### Dataset 1 - Country Flags
The dataset below provides different information of a country in order to predict potentially what the country’s majority religion is. This falls more in line with a clustering problem, whereby flags are clustered into groups.
https://archive.ics.uci.edu/ml/datasets/Flags?fbclid=IwAR3cI_9sS9XxKBJ-RPXEIAPBOS3QDqkS7qYxicM6F_TiJB--5P8r1Tt6Lxk

#### Problem
For this problem we will find clusters of flags based on the data attributes, find the common characteristics, and output the connections that we find between the flags, in this case, the majority religion of the country

#### Extending the problem
It would be interesting to see what our algorithm would cluster a new-made up flag that we create based on our own human biases.

### Dataset Description

### Loading the Dataset
This dataset is stored on a single csv file across all of the features. Numpy can easily load in these values int oa matrix so that we can use it in our analysis.

In [1]:
import numpy as np

filedata = np.genfromtxt('./data/CountryFlags/flag.data', dtype=None, delimiter=',', encoding='utf-8')

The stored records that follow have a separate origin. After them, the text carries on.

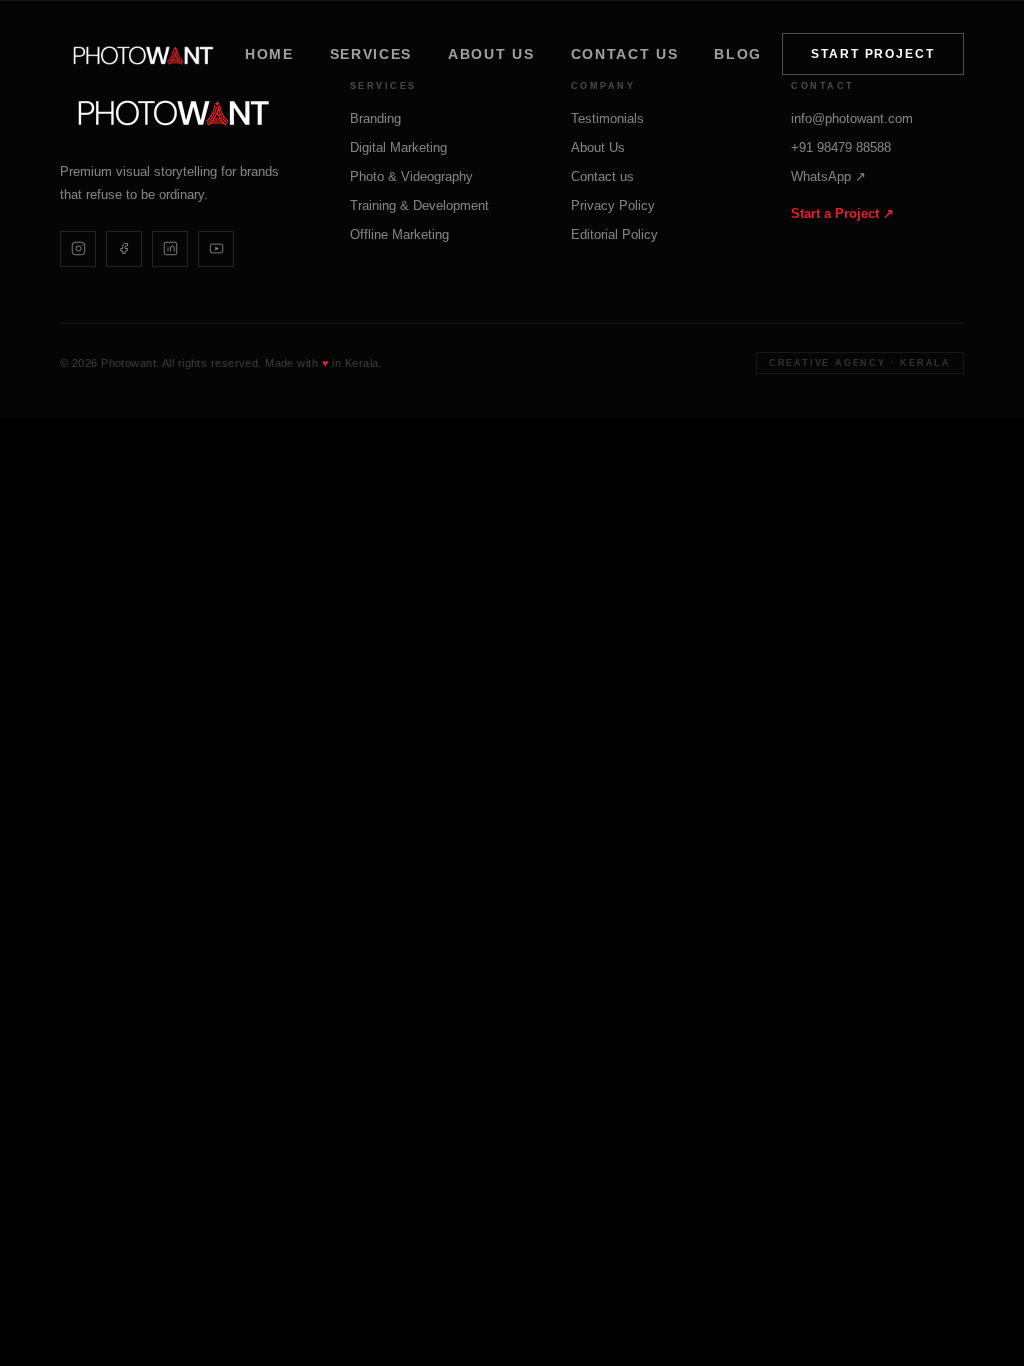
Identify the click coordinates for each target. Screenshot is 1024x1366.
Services (371, 54)
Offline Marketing (399, 234)
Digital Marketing (398, 147)
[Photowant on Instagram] (78, 249)
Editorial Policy (614, 234)
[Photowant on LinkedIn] (170, 249)
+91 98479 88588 (841, 147)
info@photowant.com (852, 118)
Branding (375, 118)
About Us (491, 54)
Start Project (873, 54)
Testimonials (607, 118)
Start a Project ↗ (842, 213)
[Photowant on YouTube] (216, 249)
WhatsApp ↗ (828, 176)
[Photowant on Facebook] (124, 249)
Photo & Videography (411, 176)
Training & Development (419, 205)
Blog (738, 54)
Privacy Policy (613, 205)
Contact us (625, 54)
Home (269, 54)
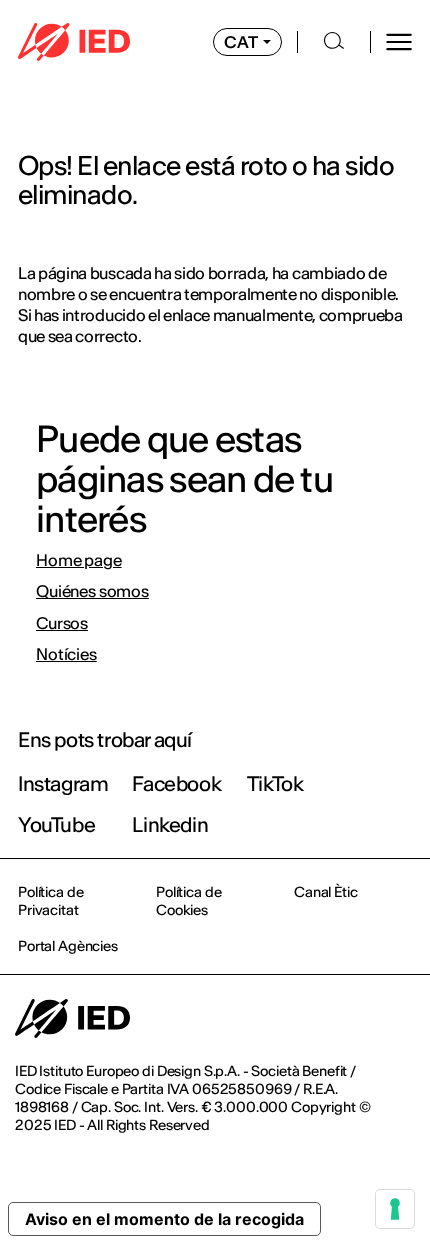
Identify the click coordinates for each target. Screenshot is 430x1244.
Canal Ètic (326, 892)
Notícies (66, 654)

data = [[None for _ in range(len(filedata[0]))] for _ in range(len(filedata))]

# Data is stored as mostly integers, but these correspond to a string in the data description, stored in these lists 
landmass = [None, 'N.America', 'S.America', 'Europe', 'Africa', 'Asia', 'Oceania']
quadrant = [None, 'NE', 'SE', 'SW', 'NW']
languages = [None, 'English', 'Spanish', 'French', 'German', 'Slavic', 'Other Indo-European', 'Chinese', 'Arabic', 'Japanese/Turkish/Finnish/Magyar', 'Others']
religions = ['Catholic', 'Other Christian', 'Muslim', 'Buddhist', 'Hindu', 'Ethnic', 'Marxist', 'Others']
for i in range(len(data)):
    for j in range(len(data[i])):
        # Country Name
        if (j == 0):
            data[i][j] = str(filedata[i][j])
        # Landmass
        elif (j == 1):
            data[i][j] = landmass[filedata[i][j]]
        elif (j  == 2):
            data[i][j] = quadrant[filedata[i][j]]
        elif (j  == 5):
            data[i][j] = languages[filedata[i][j]]
        elif (j == 6):
            data[i][j] = religions[filedata[i][j]]
        else:
            data[i][j] = filedata[i][j]
        # Make the row into a numpy array
        data[i] = np.array(data[i])

# Transpose so that features are along the rows and data points are along the columns
data = np.array(data).transpose()

print (data.shape)

(30, 194)


### Cleaning the Dataset
The point of this problem is to only use the data and features that we can get from a given countries flag. This dataset includes features such as population, density etc. that are not related to the flag, and should be removed.
One of these, religion, will be our label that we are aiming to predict based off of the flag. Thus we will have to extract the religion feature as a label, and eliminate the non-flag related features.

In [2]:
# Extract the religions as the labels, row 6
names = data[0]
labels = data[6] 
data = np.delete(data, 6, axis=0)

# Extract the non flag related data
print (data[0:6])
for i in range(6):
    data = np.delete(data, 0, axis=0)
    
print (data.shape)

[['Afghanistan' 'Albania' 'Algeria' ... 'Zaire' 'Zambia' 'Zimbabwe']
 ['Asia' 'Europe' 'Africa' ... 'Africa' 'Africa' 'Africa']
 ['NE' 'NE' 'NE' ... 'SE' 'SE' 'SE']
 [648 29 2388 ... 905 753 391]
 [16 3 20 ... 28 6 8]
 ['Others' 'Other Indo-European' 'Arabic' ... 'Others' 'Others' 'Others']]
(23, 194)


### Analysing our Cleaned Data

With our data cleaned and prepared for analysis, we can start our analysis. Our goal is to build a classifier taht based on these features about a country's flag, we can clasify that country's major religion. It may be interesting to see what would happen if we used another feature as a target, but for this project we will be solely be focused on a classifier that focuses on religion.
These are the 3 methods that will be used, along with the group member responsible for that method:
- Classification Method 1 - Brooks Tawil
- Naive Bayes - Jack Chiu
- Classification Method 3 - Gavin Mckim

# Naive Bayes

In [3]:
def uNiQuE(vec):
    popCtr = 0
    for p in vec:
        if p in vec[:popCtr]:
            vec = np.delete(vec, popCtr, 0)
            popCtr -= 1
        popCtr += 1
        
    return vec   

def kFold(data, labels, kFolds):
    #shuffle
    inds = np.random.choice(np.arange(len(data)), len(data))
    data[:] = data[inds]
    labels[:] = labels[inds]

    startInd = 0
    stepSize = int(len(data)/kFolds)
    Acc = []
    predictions = []
    for i in range(kFolds):
        if i != kFolds-1:
            testData = data[startInd:startInd+stepSize]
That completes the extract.